- **TASK STATEMENT**: Gather all lines in the records below that include the word "title".

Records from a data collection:
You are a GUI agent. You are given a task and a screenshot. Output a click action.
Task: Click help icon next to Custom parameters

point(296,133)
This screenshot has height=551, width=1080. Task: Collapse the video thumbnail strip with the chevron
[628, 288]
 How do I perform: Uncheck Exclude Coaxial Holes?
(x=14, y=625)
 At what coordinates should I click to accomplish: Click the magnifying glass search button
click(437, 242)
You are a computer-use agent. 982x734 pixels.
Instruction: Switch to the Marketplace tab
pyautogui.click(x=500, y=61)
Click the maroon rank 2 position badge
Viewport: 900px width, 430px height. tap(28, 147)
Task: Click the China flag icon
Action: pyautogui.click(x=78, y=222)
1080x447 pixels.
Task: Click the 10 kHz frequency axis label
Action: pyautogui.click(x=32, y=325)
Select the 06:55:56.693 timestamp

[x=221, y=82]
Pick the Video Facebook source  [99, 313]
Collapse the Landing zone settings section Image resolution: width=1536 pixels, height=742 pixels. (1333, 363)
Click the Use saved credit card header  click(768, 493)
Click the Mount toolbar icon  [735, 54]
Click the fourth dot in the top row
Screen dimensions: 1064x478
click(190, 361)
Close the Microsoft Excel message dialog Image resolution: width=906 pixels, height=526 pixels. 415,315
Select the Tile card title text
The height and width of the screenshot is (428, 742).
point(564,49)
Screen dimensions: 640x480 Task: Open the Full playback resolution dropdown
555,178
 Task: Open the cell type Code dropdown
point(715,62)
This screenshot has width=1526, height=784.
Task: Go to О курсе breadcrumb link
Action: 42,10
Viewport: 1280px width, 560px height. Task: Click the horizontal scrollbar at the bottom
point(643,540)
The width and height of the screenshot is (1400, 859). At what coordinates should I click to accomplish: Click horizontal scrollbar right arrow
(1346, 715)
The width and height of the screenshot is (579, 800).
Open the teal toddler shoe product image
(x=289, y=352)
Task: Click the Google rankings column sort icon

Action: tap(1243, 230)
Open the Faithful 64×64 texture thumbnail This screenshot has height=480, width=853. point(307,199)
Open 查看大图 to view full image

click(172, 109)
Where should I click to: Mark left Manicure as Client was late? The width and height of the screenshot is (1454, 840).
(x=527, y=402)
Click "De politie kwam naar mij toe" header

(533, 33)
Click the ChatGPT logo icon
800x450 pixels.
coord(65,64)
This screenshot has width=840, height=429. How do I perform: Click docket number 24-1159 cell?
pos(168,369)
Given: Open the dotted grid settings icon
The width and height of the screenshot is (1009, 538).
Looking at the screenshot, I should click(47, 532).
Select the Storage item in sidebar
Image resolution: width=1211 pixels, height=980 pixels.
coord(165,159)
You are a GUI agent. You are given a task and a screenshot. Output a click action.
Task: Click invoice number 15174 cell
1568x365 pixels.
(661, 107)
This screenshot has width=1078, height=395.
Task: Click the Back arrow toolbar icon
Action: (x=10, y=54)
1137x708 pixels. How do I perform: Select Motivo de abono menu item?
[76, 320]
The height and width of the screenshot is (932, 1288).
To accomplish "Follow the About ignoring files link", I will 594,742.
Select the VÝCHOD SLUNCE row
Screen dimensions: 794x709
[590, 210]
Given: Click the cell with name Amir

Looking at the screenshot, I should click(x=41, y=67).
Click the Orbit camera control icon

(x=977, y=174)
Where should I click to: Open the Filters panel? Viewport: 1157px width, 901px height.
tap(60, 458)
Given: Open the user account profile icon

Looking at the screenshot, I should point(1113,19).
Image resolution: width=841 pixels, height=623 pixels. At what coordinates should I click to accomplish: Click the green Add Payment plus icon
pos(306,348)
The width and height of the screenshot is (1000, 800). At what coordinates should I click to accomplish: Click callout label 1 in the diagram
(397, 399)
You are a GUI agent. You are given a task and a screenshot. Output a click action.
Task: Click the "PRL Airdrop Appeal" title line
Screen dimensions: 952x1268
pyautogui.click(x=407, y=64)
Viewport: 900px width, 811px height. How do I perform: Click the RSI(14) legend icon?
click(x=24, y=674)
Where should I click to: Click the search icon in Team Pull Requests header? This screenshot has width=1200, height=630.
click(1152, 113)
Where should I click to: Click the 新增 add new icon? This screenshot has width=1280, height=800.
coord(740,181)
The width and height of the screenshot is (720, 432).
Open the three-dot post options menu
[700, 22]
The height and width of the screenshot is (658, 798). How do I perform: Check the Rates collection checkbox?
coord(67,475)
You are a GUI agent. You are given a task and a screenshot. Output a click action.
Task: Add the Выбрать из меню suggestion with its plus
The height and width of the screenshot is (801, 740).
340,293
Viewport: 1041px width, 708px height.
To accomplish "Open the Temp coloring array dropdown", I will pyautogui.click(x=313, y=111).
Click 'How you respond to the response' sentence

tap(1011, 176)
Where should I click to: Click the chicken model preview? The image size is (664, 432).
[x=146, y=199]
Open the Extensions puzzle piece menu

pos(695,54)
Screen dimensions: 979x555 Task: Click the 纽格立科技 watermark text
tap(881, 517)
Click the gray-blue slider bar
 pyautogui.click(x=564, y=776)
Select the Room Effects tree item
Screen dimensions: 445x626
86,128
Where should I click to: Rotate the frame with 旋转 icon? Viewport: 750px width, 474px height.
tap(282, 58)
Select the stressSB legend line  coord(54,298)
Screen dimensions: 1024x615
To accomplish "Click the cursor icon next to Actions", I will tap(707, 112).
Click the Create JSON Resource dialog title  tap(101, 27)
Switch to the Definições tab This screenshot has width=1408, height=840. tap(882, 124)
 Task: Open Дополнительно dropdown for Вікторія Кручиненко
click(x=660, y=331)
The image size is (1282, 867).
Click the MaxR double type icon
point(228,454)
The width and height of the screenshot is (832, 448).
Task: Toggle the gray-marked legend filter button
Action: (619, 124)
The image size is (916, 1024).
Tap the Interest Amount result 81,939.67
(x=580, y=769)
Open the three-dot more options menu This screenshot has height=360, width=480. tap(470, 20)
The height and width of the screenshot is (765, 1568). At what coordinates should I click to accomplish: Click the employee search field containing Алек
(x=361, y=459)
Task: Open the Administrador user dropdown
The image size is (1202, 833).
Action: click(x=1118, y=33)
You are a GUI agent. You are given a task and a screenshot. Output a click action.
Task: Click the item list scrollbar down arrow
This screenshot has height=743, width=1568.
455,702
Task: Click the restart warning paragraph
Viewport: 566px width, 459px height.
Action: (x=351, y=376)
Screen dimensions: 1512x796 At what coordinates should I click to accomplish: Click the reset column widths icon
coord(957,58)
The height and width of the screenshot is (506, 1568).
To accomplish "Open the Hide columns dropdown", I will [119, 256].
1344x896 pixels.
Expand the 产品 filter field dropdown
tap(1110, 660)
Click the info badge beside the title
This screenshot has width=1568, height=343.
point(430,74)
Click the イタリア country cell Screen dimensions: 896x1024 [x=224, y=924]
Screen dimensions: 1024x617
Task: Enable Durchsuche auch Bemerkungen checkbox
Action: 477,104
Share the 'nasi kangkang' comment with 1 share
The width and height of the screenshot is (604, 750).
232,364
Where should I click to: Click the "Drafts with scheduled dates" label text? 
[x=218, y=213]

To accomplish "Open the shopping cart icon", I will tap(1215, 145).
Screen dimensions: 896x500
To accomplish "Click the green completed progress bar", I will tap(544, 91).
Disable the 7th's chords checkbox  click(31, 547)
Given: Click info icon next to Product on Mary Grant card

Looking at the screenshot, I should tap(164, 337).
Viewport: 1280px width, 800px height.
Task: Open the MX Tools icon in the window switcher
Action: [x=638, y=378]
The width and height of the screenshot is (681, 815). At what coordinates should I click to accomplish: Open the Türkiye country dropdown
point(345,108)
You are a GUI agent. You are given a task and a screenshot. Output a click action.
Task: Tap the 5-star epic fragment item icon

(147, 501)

- **ANSWER**:
Select the Tile card title text
Task: Click the "PRL Airdrop Appeal" title line
Click the Create JSON Resource dialog title  tap(101, 27)
Click the info badge beside the title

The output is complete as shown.